A Alfredo León
Mi suegro, Alfredo, pone un disco de Bebo Valdés. Estamos solos: él y yo. El piano trae las esquirlas de la noche. El suave viento que corre por las paredes lleva la lenta melena del ayer. ¿Qué haré para escapar a la ráfaga fugitiva y hosca de la muerte? Bebo está sentado y las manos nudosas y ágiles tallan el fervor del jazz. Ese sonido inocente y feroz me acaricia los oídos. No quiero entrar al agua. Miro el oscuro manto de estrellas y la música tapiza el cielo, como una letanía.
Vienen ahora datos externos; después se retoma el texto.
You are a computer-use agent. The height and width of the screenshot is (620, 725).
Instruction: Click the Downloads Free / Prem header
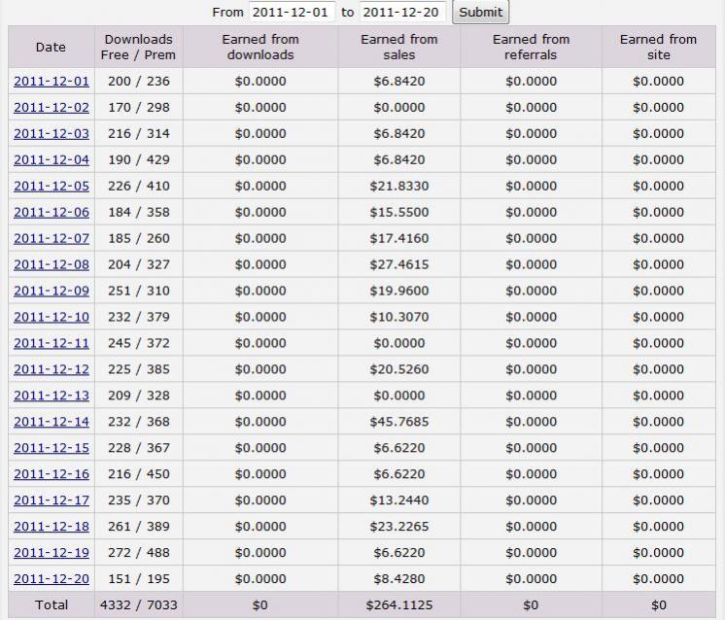pos(139,47)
Alfredo sale del agua límpida y fresca de la piscina y sube el volumen. El pasto no sabe que es Bebo Valdés. Los pájaros no saben, tampoco. Pero lo presienten.
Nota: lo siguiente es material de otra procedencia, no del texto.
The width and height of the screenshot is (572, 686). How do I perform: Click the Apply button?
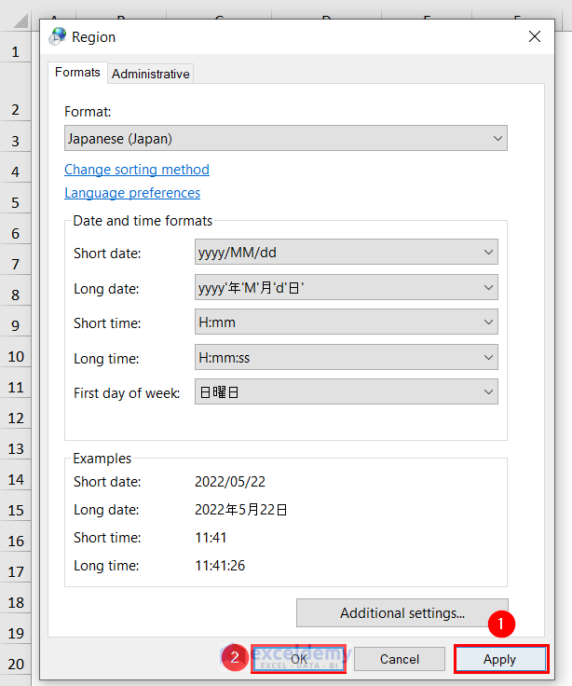500,659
Alfredo se incorpora, pone sus manos en la cintura y siente el viento suave y divino de la noche y siente las esquirlas imprudentes de la noche.
¿Qué haré frente al dolor y la bruma, frente al impúdico desprecio de la muerte? Late mi corazón como un tambor negro y furioso. Late por la música del ayer.
Ha muerto Bebo Valdés.
No soporto esta aversión idiota y este tambor hermoso y torpe que suena con tu piano y esa columna negra y blanca de silencio y agonía.
Miro el agua. Una sombra blanca se mueve en el agua negra. Es Bebo. Seguro que es él.
Adiós Bebo, digo en un murmullo. Y me meto en la casa.
Mi suegro se queda solo. Está despidiéndose, también.